● Выбранный отрывок
########################################
Эмилий Мазин вспоминает (1990): «У него было обострённое чувство времени как особой человеческой ценности. Он никогда ни при каких обстоятельствах не тратил время попусту, на легкие разговоры, совещания и застолья. Занимался Саня много, учился не за страх, а за совесть. Первые два курса оценки “хорошо” просто не существовало, её ввели только на третий год нашей учёбы, а до того были лишь “отлично” и “удовлетворительно”. Но стипендию платили всегда. Повышенная — 150 рублей, простая — 110. Конечно, не хватало. Частенько ходили разгружать вагоны — извечное занятие студентов. На старших курсах сами давали уроки математики, занимались репетиторством (А. И. вспоминает, что именно Миля Мазин, более предприимчивый в деле репетиторства, помогал ему находить учеников или делился своими — Л. С.). И ко всему Саня подходил очень организованно — заниматься так заниматься, учить других так учить. Помню его как активного участника драмкружка. В памяти всплывает спектакль по известному чеховскому водевилю. Играл Саня директора банка хорошо, убедительно. Мы аплодировали, поздравляли. Вообще к искусству был неравнодушен. В отличие от многих из нас, исправно посещал филармонию, любил слушать симфоническую музыку. Недурно владел немецким и английским языками, которые изучал ещё в школе. Был редактором факультетской стенгазеты, делал её очень целеустремлённо».
И точно: стенгазета физмата, выходившая еженедельно, очень живая, остроумная, пользовалась немалым успехом и даже была премирована на общегородском конкурсе. По понедельникам у стенда со свежим номером толпились студенты и преподаватели, и за год они так привыкали к весёлому листу ватмана, что когда в июньском номере 1937 года редактор попрощался с читателями на время каникул, его вызвали в партком и в приказном порядке велели продолжать выпуск; так он и вёл газету до последнего курса.
«Был восемнадцатилетний Саня юнцом восторженным, весь светился правдоискательством, сочинял огромные поэмы в подражание “Мцыри”, — вспоминал в 1964 году ещё один Санин знакомец, студент истфака пединститута Борис Изюмский, впоследствии известный донской писатель. — Для меня встреча с Солженицыным имела ещё и особое, личное значение. До войны, студентами, бегали мы с ним в литкружок при Доме медработников. Сдружила нас любовь к литературе. Оба сочиняли стихи, нещадно критиковали друг друга, но это ни разу не осложнило нашей дружбы».
########################################
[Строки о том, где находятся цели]

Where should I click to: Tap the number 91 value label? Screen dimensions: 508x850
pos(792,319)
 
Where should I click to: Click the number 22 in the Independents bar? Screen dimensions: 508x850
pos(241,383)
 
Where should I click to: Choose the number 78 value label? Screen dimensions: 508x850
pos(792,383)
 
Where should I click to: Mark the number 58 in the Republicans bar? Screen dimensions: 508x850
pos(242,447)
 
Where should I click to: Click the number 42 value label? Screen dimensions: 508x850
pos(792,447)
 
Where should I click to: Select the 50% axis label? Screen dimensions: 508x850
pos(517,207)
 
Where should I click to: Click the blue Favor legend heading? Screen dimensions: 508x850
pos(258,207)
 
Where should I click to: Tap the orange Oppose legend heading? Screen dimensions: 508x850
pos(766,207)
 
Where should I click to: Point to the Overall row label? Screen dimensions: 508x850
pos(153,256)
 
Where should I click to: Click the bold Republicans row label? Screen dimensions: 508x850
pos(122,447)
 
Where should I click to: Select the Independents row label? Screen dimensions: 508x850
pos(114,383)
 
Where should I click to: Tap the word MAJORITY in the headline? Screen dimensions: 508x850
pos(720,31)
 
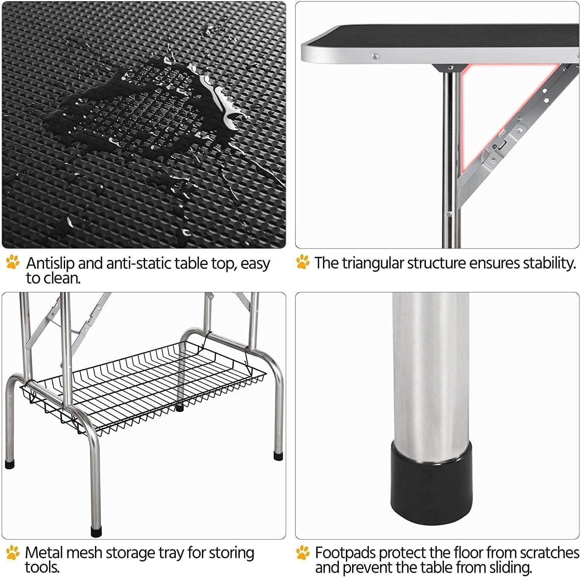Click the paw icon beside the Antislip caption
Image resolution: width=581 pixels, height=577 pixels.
13,263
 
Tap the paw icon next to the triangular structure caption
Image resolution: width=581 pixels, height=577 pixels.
303,263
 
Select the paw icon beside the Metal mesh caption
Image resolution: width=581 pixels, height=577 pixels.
13,552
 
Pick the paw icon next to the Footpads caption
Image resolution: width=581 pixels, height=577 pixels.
303,552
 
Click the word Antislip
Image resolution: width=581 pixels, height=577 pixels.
50,264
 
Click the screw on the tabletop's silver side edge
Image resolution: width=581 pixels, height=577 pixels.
375,55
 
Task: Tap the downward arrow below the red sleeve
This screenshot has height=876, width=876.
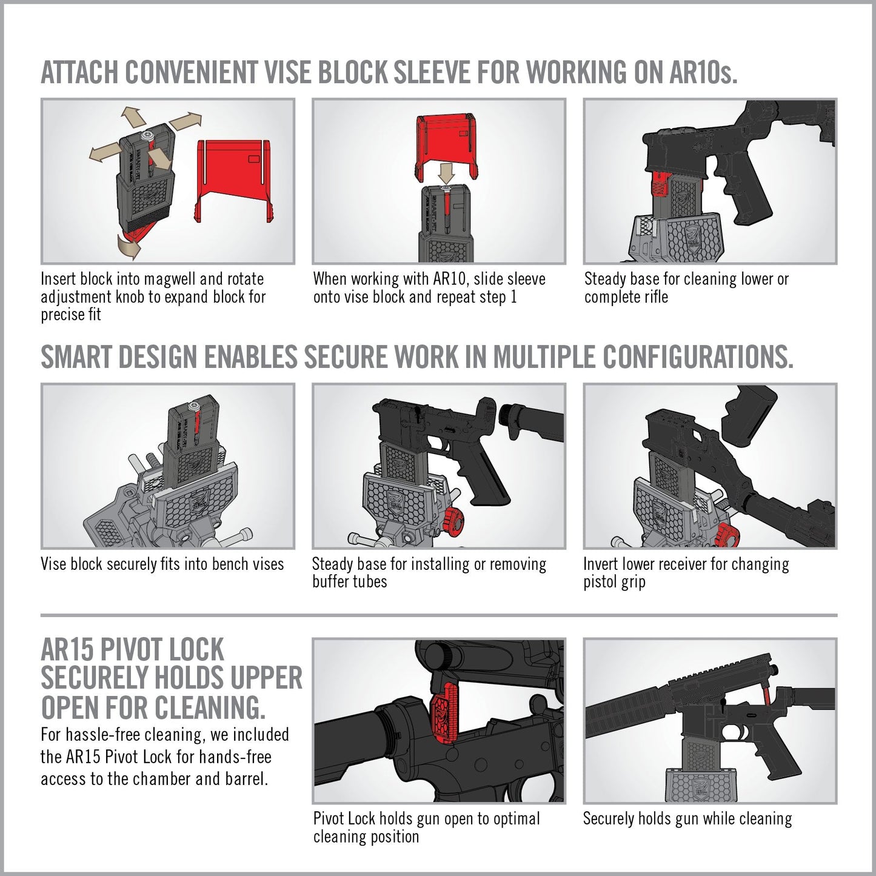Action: pyautogui.click(x=447, y=173)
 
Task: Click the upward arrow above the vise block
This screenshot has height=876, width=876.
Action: pyautogui.click(x=131, y=115)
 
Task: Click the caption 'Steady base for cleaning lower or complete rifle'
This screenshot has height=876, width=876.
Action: pyautogui.click(x=686, y=288)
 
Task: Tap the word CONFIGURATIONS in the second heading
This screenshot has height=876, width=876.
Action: pyautogui.click(x=697, y=357)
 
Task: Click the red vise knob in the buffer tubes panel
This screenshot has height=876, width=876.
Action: pyautogui.click(x=451, y=520)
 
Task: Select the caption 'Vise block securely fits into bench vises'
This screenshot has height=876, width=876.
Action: pyautogui.click(x=162, y=564)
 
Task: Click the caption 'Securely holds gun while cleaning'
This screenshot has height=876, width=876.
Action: pyautogui.click(x=687, y=819)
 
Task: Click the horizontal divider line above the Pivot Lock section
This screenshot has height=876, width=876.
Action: pyautogui.click(x=438, y=615)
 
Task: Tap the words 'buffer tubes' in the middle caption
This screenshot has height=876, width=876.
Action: pyautogui.click(x=349, y=582)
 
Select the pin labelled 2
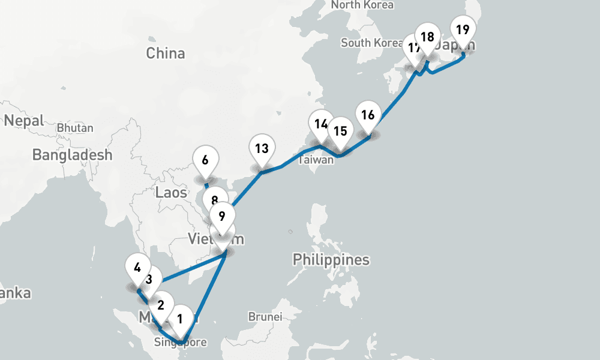(161, 305)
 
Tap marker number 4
(138, 267)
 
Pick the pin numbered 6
(205, 160)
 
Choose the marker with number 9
(222, 216)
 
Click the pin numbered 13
(262, 148)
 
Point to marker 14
(321, 124)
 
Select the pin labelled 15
(340, 131)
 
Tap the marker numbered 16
(368, 115)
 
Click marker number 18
(427, 37)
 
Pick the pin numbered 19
(463, 29)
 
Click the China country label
(166, 53)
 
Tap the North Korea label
(362, 5)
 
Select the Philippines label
(331, 260)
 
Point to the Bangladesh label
(72, 155)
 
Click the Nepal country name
(24, 121)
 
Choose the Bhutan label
(75, 128)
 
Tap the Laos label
(171, 193)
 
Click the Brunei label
(265, 316)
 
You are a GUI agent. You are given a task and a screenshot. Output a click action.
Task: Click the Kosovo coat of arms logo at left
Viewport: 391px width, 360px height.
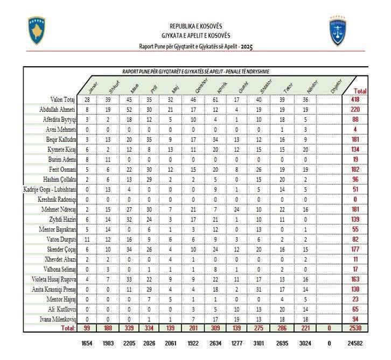pyautogui.click(x=37, y=30)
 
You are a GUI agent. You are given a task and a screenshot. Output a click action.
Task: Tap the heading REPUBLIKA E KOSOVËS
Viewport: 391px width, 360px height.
pyautogui.click(x=195, y=26)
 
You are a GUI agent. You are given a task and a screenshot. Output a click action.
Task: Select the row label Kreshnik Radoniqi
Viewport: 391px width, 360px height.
pyautogui.click(x=56, y=199)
########################################
● Ваши задания
A. Сколько составляла повышенная стипендия, согласно отрывку о студенческих годах Солженицына?
B. Процитируйте из отрывка о студенческих годах Солженицына фрагмент от слов «И точно: стенгазета» до слов «до последнего курса.» включительно.

● Ответы к заданиям
A. 150 рублей.

B.
И точно: стенгазета физмата, выходившая еженедельно, очень живая, остроумная, пользовалась немалым успехом и даже была премирована на общегородском конкурсе. По понедельникам у стенда со свежим номером толпились студенты и преподаватели, и за год они так привыкали к весёлому листу ватмана, что когда в июньском номере 1937 года редактор попрощался с читателями на время каникул, его вызвали в партком и в приказном порядке велели продолжать выпуск; так он и вёл газету до последнего курса.